- DESCRIPTION OF THE TASK:
Pick out every line of the items below that contains the string "dropdown", and copy each one. Match upper and lower case exactly.

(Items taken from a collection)
---

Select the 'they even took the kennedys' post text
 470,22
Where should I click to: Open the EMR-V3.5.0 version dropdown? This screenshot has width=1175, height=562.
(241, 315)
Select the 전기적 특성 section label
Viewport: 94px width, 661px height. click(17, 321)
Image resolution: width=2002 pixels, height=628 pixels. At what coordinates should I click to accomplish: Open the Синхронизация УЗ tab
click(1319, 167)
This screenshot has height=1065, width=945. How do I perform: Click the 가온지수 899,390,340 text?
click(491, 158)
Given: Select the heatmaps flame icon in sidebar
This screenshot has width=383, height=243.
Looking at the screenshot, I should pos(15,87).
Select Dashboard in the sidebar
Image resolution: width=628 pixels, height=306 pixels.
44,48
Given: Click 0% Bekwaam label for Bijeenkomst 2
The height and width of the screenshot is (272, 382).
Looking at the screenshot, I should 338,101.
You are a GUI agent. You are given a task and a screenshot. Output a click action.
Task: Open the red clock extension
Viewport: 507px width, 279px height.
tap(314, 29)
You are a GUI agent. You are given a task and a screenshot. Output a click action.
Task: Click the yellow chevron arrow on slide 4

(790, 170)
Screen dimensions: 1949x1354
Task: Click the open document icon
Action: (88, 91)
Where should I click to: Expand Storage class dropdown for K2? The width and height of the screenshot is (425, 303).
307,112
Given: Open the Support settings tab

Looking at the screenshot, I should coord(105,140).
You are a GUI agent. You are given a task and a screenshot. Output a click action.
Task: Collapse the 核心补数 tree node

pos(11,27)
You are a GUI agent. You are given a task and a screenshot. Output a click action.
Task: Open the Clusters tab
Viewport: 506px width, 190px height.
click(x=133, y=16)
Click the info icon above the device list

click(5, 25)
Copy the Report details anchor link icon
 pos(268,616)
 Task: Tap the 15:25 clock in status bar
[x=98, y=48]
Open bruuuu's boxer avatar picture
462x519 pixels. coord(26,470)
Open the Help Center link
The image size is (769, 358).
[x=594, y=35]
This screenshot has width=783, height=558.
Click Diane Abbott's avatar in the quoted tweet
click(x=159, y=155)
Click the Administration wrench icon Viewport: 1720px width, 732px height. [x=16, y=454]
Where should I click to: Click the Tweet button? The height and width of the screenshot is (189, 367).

---

- EXERCISE ANSWER:
Where should I click to: Open the EMR-V3.5.0 version dropdown? This screenshot has width=1175, height=562.
Where should I click to: Expand Storage class dropdown for K2? The width and height of the screenshot is (425, 303).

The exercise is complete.